---------- Material supplied ----------

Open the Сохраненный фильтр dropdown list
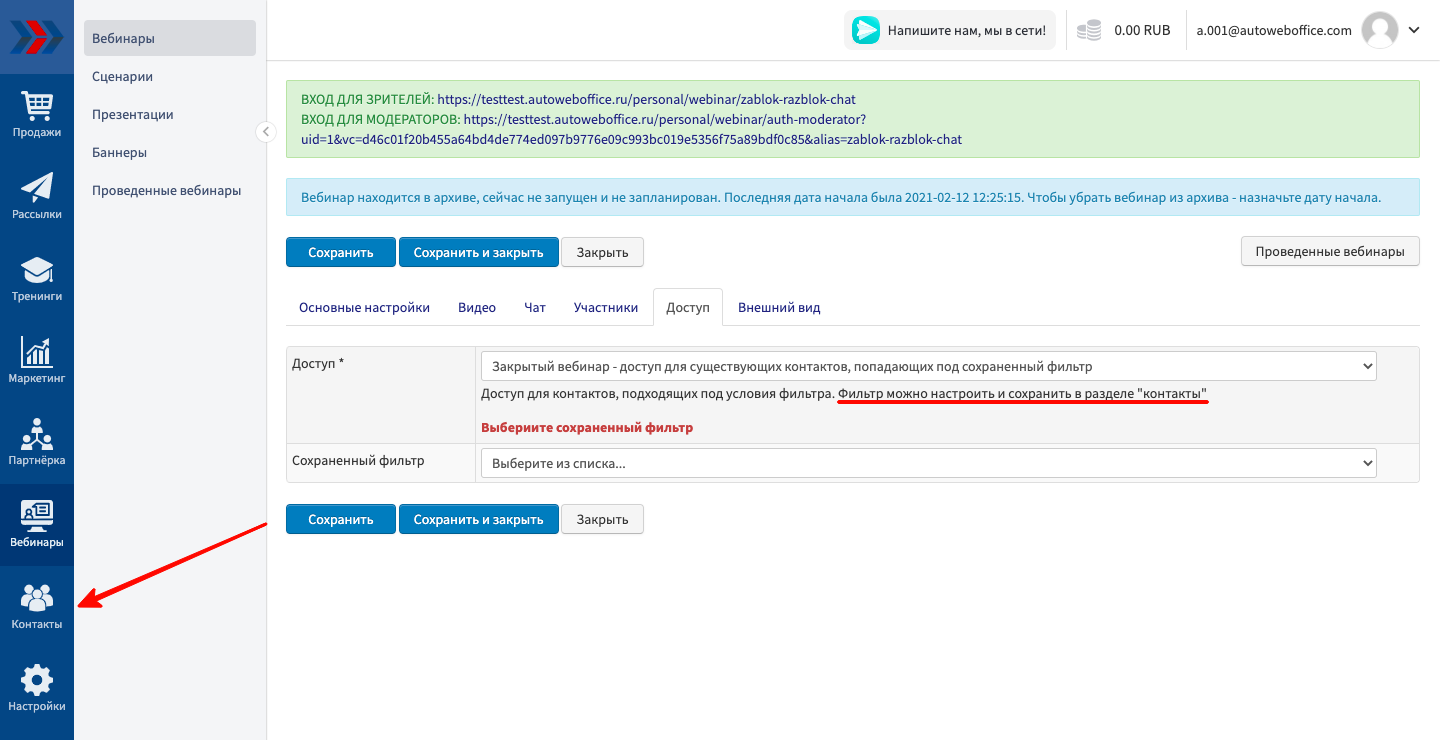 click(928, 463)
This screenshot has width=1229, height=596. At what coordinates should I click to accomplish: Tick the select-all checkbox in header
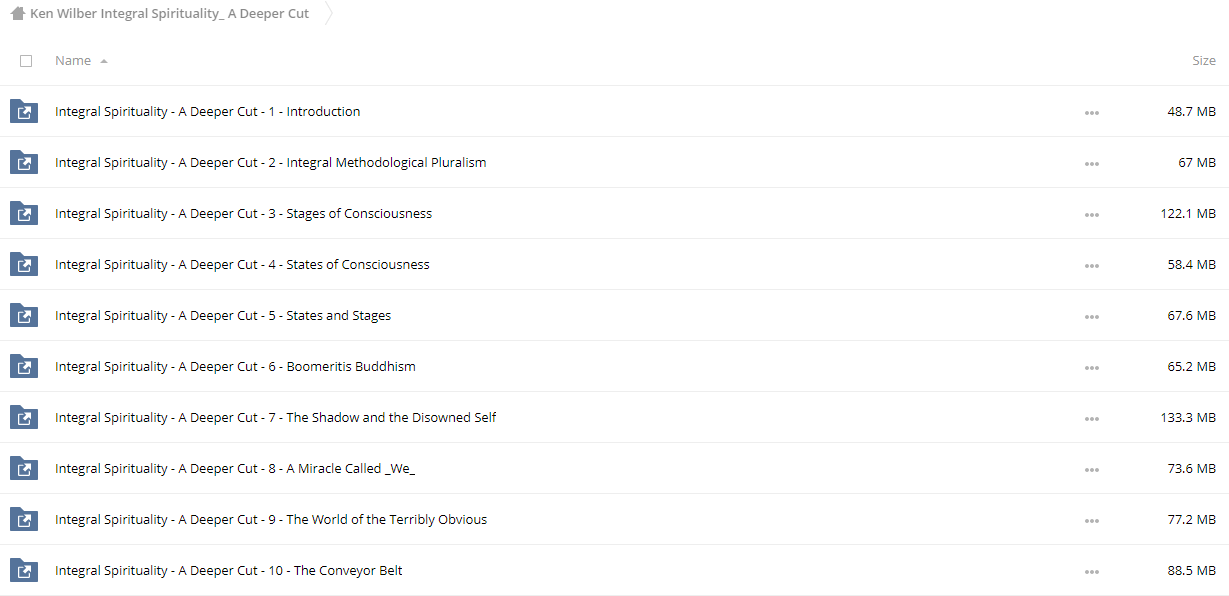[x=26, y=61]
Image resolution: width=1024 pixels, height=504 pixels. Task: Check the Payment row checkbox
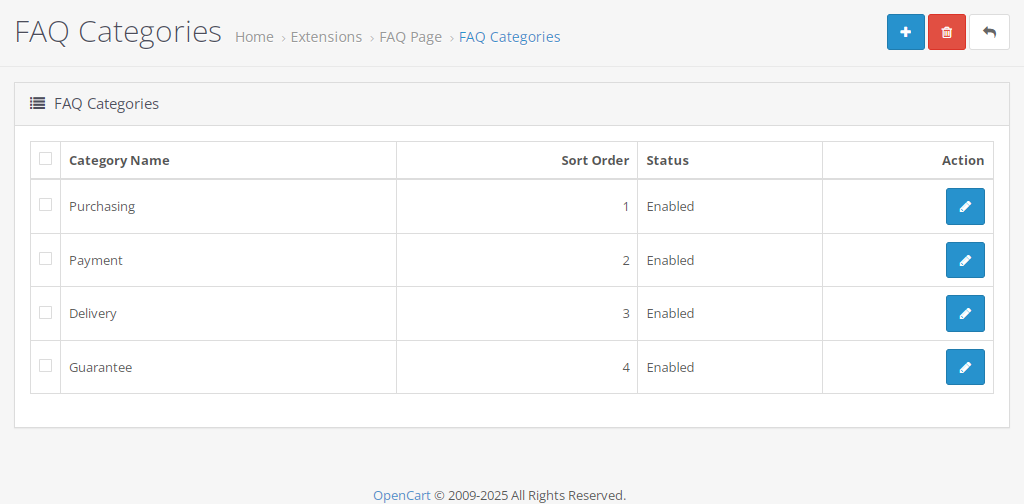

----------

**Your goal:** Copy the lines exactly. Start at the line with "This screenshot has", end at the last line above, include both, and omit all pictures.

**Task response:**
This screenshot has width=1229, height=596. At what coordinates should I click to accomplish: Tick the select-all checkbox in header
[x=26, y=61]
Image resolution: width=1024 pixels, height=504 pixels. Task: Check the Payment row checkbox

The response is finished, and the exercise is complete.